Das Haus stand in einem Garten von unerhörter Pracht und Lieblichkeit.
Jetzt erst sahen unsre Freunde den ganzen Reichtum an Formen und Farben,
den die Blumen, Gesträuche und Schlingpflanzen Edens aufwiesen.

Auch die fremdartigen Gemüse hielten sie anfangs für Zierpflanzen, bis
ihnen späterhin die Hausfrau alles erklärte.

Ganz entzückend war der Geflügelhof; denn Fasanen, Pfauen und Perlhühner
reichten mit ihren Farben und Zeichnungen weit nicht heran an die
verschiedenen Arten eierlegender Haushühner, Enten und Gänse, die hier
wimmelten. Auch die Eier dieser Vögel Edens übertrafen an Wohlgeschmack
weit diejenigen ihrer irdischen Basen und erschienen überdies gefärbt
wie leuchtende Ostereier oder gesprenkelt wie die schönsten Eier der
Singvögel auf Erden.

Heinz, der immer rascher und tiefer in die eigentümlichen Geheimnisse
der Sprache Edens eindrang, machte stets den Dolmetscher; aber schon
begannen auch die andern alle dies und jenes zu verstehen, nachdem sie
einmal darauf aufmerksam gemacht worden waren, daß die natürliche
Lautverwandtschaft den besten Schlüssel liefere. Merkwürdigerweise war
es John, der bei weitem am raschesten auffaßte, jedenfalls weil er sich
am unbefangensten dem angeborenen Sprachinstinkt überließ.

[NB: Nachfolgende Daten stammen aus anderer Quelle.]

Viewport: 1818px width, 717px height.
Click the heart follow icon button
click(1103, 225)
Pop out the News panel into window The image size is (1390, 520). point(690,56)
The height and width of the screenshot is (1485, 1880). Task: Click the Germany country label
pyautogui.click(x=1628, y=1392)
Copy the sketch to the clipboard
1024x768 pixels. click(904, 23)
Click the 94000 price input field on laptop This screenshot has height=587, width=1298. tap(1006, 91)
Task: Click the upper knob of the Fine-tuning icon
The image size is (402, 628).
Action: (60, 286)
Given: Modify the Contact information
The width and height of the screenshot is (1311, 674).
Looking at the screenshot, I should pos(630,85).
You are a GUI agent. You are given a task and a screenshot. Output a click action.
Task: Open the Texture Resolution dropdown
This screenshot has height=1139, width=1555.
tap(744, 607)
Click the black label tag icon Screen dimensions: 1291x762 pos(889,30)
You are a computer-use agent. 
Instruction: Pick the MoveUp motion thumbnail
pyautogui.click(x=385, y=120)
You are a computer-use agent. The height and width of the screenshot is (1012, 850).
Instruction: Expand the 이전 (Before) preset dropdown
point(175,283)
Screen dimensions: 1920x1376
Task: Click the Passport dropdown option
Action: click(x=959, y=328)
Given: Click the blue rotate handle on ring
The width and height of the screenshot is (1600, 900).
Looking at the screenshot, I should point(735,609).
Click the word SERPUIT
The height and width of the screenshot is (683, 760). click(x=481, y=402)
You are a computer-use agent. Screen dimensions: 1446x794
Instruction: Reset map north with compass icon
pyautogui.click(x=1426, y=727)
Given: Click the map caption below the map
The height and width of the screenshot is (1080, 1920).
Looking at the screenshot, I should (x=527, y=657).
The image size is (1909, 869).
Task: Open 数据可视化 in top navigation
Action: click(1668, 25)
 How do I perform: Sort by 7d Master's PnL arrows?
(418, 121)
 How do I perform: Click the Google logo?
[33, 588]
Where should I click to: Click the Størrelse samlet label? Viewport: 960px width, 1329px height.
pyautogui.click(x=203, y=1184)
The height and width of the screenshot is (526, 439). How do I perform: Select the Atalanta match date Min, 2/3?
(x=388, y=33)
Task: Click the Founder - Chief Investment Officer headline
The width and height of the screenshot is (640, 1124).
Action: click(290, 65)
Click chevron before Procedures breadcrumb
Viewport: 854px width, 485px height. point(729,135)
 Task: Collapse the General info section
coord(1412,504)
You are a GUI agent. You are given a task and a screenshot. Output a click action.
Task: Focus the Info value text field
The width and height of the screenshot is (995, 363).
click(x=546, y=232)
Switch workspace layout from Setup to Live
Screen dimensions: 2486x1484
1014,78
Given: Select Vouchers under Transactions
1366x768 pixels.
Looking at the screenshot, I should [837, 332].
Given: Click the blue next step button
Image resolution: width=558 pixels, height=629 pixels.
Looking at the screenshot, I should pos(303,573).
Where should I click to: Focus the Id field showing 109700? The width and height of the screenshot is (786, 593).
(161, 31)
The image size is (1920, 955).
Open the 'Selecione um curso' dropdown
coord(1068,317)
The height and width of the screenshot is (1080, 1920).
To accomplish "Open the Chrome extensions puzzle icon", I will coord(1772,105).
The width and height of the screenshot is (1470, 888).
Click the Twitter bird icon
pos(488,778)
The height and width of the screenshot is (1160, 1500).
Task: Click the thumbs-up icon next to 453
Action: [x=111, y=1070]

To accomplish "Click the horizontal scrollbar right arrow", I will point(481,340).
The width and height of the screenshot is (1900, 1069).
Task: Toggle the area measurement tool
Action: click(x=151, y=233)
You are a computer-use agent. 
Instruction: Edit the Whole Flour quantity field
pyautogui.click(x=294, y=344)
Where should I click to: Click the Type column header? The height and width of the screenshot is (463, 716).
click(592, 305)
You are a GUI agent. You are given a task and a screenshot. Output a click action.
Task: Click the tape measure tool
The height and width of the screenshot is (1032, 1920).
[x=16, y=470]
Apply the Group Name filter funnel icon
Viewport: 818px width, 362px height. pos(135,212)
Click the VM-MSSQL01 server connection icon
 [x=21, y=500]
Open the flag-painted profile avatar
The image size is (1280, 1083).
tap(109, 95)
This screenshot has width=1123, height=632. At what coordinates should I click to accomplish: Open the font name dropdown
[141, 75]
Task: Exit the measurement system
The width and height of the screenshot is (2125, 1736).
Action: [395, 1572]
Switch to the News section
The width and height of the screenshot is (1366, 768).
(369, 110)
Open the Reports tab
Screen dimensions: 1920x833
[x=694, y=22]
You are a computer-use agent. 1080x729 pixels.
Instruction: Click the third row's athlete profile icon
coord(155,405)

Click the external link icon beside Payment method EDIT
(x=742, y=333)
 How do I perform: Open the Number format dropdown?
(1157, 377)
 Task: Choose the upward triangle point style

Gabokol versicherte einmal über das andre, wie er sich freue und die
Seinigen sich freuen würden, die lieben Gäste aus einer andern Welt
beherbergen zu dürfen. Er werde jedem ein eigenes Zimmer anweisen; denn
hier sei man so sehr gewohnt, Gäste zu beherbergen, je öfter und je mehr
desto lieber, -- so daß jedes Haus zu drei Vierteilen aus Gastzimmern zu
bestehen pflege.

Eine Haustüre war nicht vorhanden; man stieg, wie bei allen Häusern
Edens, durch das Dach ein; da die Villa einstöckig war, gelang allen der
etwas hohe Sprung. Gabokol und Fliorot schwebten voran.

»Ma!« rief Gabokol, als sie das Innere der Wohnung betraten.

Alsbald erschien eine Lichtgestalt, ein Wesen von einem Zauber der
Anmut, Jugendfrische und Schönheit, wie niemand bisher ähnliches
geschaut, abgesehen von Schultze, der sich von seiner Morgenwache her
einer noch weit lieblicheren Erscheinung erinnerte.

Aber schon die Hausfrau, die unsern Freunden entgegenschwebte, bewies,
daß auch auf Eden das weibliche Geschlecht das schönere war, so
vollkommen sich auch die männliche Schönheit darstellen mochte.

»Bleodila«, stellte Gabokol seine Gattin vor, mit Betonung des O des
klangvollen Namens, den Heinz als »die Blühende« übersetzte, entschieden
ein Name, der dieser Frauenblume angemessen war.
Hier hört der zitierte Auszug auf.